1937 in Deutschland. Die krude Propaganda der Nazis nimmt immer entwürdigendere Ausmaße an. Repressalien gegen Juden und Andersdenkende verschärfen sich ins Unerträgliche. Es hagelt noch mehr Berufsverbote. Im Sommer dann die erste diffamierende Ausstellung der »Entarteten Kunst« in München. Zwar nicht unter den Exponaten, aber als »entartet« diskreditiert und beschlagnahmt wird das Gemälde »Im Gasthaus« einer jungen Künstlerin: Lotte Laserstein. Laserstein, eigentlich protestantisch getauft, doch durch die jüdischen Großeltern als »nichtarisch« gebrandmarkt, hat sich gerade als Künstlerin in Berlin einen Namen gemacht, als man ihr alle Möglichkeiten der Berufsausübung schlagartig entzieht und ihre Malschule schließt. Die junge Frau nutzt die Gunst der Stunde. Dank einer Ausstellungseinladung nach Stockholm ist ein Großteil ihrer Werke bereits nach Schweden überführt, die Künstlerin selbst folgt im Dezember 1937 in den neutralen Norden. 

Leuchtendes Talent

Nur wenige Jahre zuvor hat Laserstein zielstrebig ihre Karriere aufgebaut und die professionelle Anbindung an Künstlervereine gesucht – wie den Deutschen Lyceum-Club, den Staatsbürgerinnen-Verband und den Verband der Berliner Künstlerinnen, wodurch ihr regelmäßige Ausstellungsmöglichkeiten geboten werden, die Laserstein intensiv wahrnimmt, um sich einen Kreis von Auftraggebern und Käufern zu erschließen. Bereits 1931 hat sie ihre erste Einzelausstellung in der renommierten Galerie Gurlitt, die Presse lobt ihr »starkes Können« und prophezeit dem »leuchtenden Talent« einen »glanzvollen Aufstieg«:

Lotte Laserstein – diesen Namen wird man sich merken müssen. Die Künstlerin gehört zu den allerbesten der jüngeren Malergeneration. Ihr glanzvoller Aufstieg wird zu verfolgen bleiben.
Berliner Tageblatt 1929
Lotte Lasersteins „Frau mit roter Baskenmütze“, 1931
Courtesy Berlinische Galerie/ Foto: KOBERSTEIN FILM

Laserstein gelingt, was für eine Künstlerin in den 1920er- und 1930er-Jahren alles andere als selbstverständlich ist: ab 1921 besucht sie die Akademische Hochschule für Bildende Künste – erst seit 1919 waren Frauen hier überhaupt zugelassen – und sichert sich durch die Gründung einer Malschule ihre finanzielle Unabhängigkeit. Sie ist gut vernetzt und steht auf eigenen Beinen. Früh nimmt sie an Wettbewerben teil und platziert ihre Werke gekonnt dort, wo sie Aufmerksamkeit bekommen: in den Medien. Illustrierte Zeitschriften sind das Medium der Weimarer Republik und Laserstein nutzt diese zur Präsentation ihrer Kunst. 

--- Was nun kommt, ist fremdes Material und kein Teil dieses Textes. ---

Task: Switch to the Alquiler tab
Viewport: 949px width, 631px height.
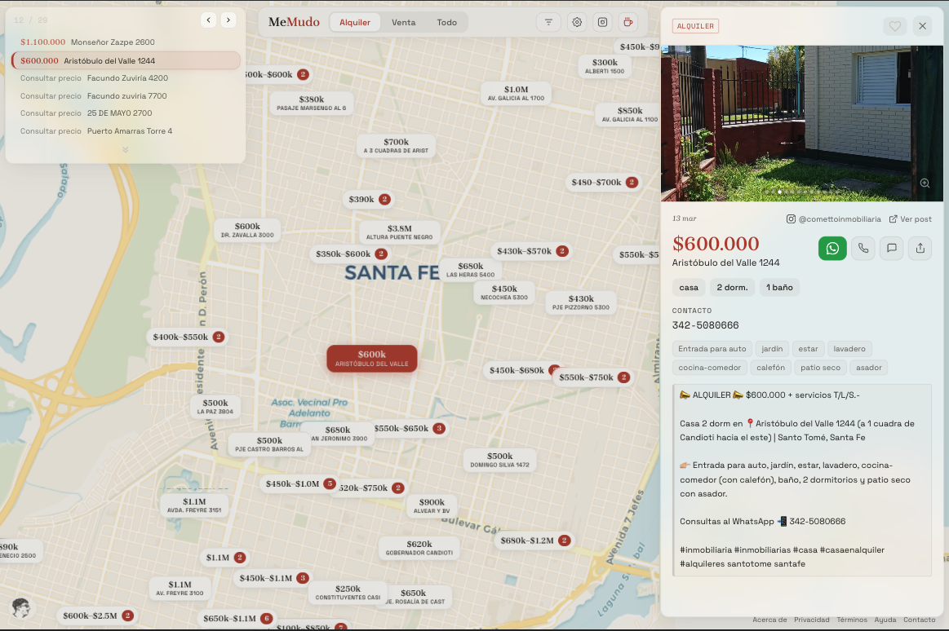Action: click(x=355, y=22)
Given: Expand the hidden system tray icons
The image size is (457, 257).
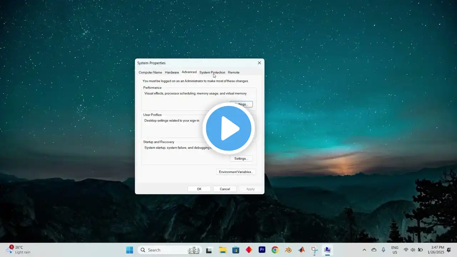Looking at the screenshot, I should tap(364, 250).
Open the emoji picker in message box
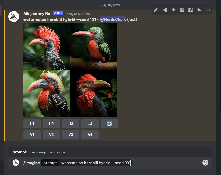The height and width of the screenshot is (175, 221). (x=205, y=163)
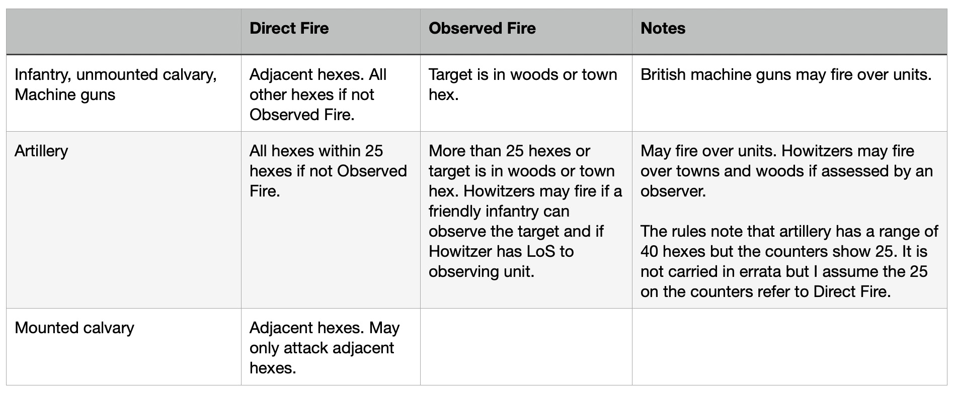Click the words 'Machine guns' in first row
Screen dimensions: 954x394
pos(65,94)
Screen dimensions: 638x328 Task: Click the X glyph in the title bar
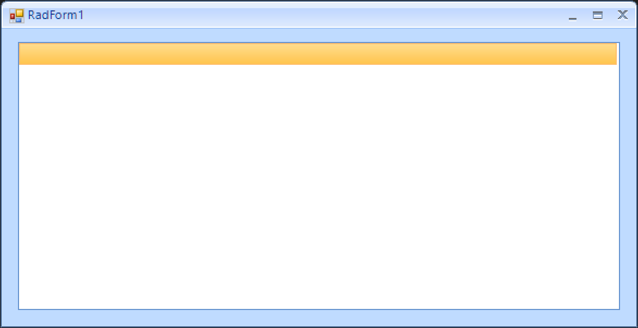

Lotte Lasersteins „Tennisspielerin“, abgedruckt in „Der Bazar“, 1930
© VG BILDKUNST 2021 / Courtesy Berlinsche Galerie/ Foto: KOBERSTEIN FILM
Die neue (ernste) Frau

Mit wohl gewählten Bildthemen setzt sie den Typus der Neuen Frau im Zentrum des gesellschaftlichen Lebens in Szene – als sportliche Tennisspielerin oder lässig-elegante Kaffeehausbesucherin. Laserstein arbeitet am Puls der Zeit und verkörpert den selbstbewussten Frauentypus der Berliner 1920er Jahre schlechthin. Selbstbestimmt, kurzhaarig, intellektuell, doch nicht ausgelassen, sondern konzentriert und ernst – so fängt sie die emanzipierten Städterinnen in ihren sensiblen Portraits ein. Die psychologische Tiefe ihrer Arbeiten machen die Bilder zeitlos. Die Ausgelassenheit sucht man in ihrem Werk vergeblich, dafür besitzen ihre Arbeiten eine tiefe Intimität, die Protagonisten behalten ihre Geheimnisse. 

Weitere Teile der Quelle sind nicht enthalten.